To find the root mean square (rms) velocity of oxygen gas (O₂) under the given conditions, we will use the formula: \[ V_{rms} = \sqrt{\frac{3PV}{m}} \] where: - \( P \) = pressure, - \( V \) = volume, - \( m \) = mass of the gas. ### Step-by-Step Solution: 1. **Convert the Pressure**: Given pressure \( P = 24 \times 10^5 \, \text{dyne/cm}^2 \). To convert this to SI units (Pascals), we use the conversion: \[ 1 \, \text{dyne/cm}^2 = 0.001 \, \text{Pa} \] Therefore, \[ P = 24 \times 10^5 \, \text{dyne/cm}^2 = 24 \times 10^5 \times 0.001 \, \text{Pa} = 24 \times 10^2 \, \text{Pa} = 2400 \, \text{kPa} = 2400000 \, \text{Pa} \] 2. **Convert the Volume**: Given volume \( V = 10 \, \text{litres} \).
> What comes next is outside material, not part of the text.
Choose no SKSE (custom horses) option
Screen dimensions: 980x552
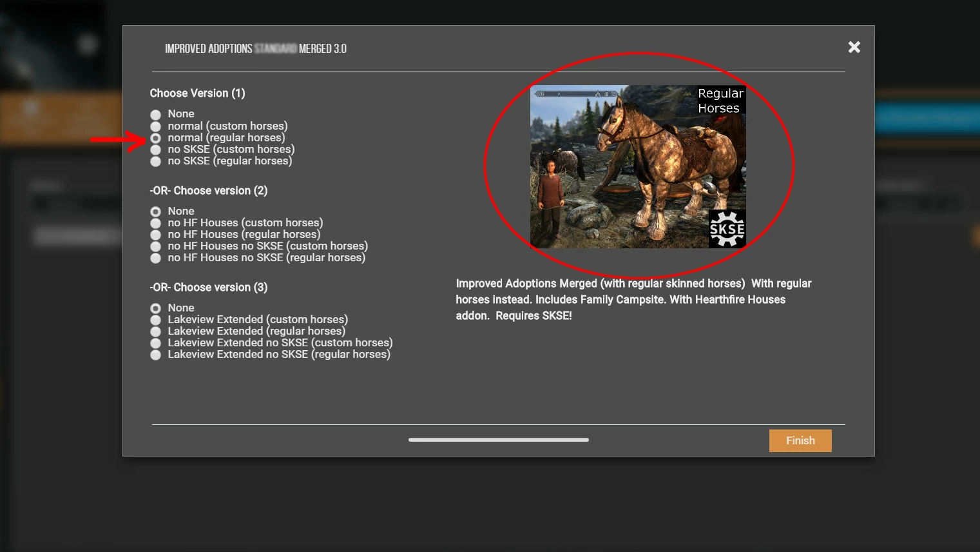(155, 150)
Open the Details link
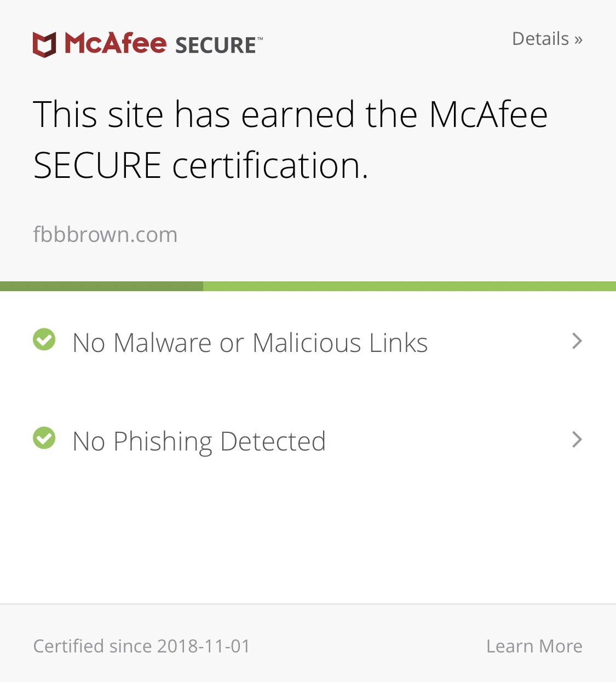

To convert this to cubic meters: \[ 1 \, \text{litre} = 10^{-3} \, \text{m}^3 \] Therefore, \[ V = 10 \, \text{litres} = 10 \times 10^{-3} \, \text{m}^3 = 0.01 \, \text{m}^3 \] 3. **Convert the Mass**: Given mass \( m = 20 \, \text{g} \). To convert this to kilograms: \[ 1 \, \text{g} = 10^{-3} \, \text{kg} \] Therefore, \[ m = 20 \, \text{g} = 20 \times 10^{-3} \, \text{kg} = 0.02 \, \text{kg} \] 4. **Substitute Values into the RMS Velocity Formula**: Now we can substitute the values into the formula: \[ V_{rms} = \sqrt{\frac{3PV}{m}} = \sqrt{\frac{3 \times 2400000 \, \text{Pa} \times 0.01 \, \text{m}^3}{0.02 \, \text{kg}}} \] 5. **Calculate the RMS Velocity**: First, calculate the numerator: \[ 3 \times 2400000 \times 0.01 = 72000 \] Now divide by the mass: \[ \frac{72000}{0.02} = 3600000 \] Finally, take the square root: \[ V_{rms} = \sqrt{3600000} \approx 600 \, \text{m/s} \] ### Final Answer: The rms velocity of \( O_2 \) is approximately \( 600 \, \text{m/s} \).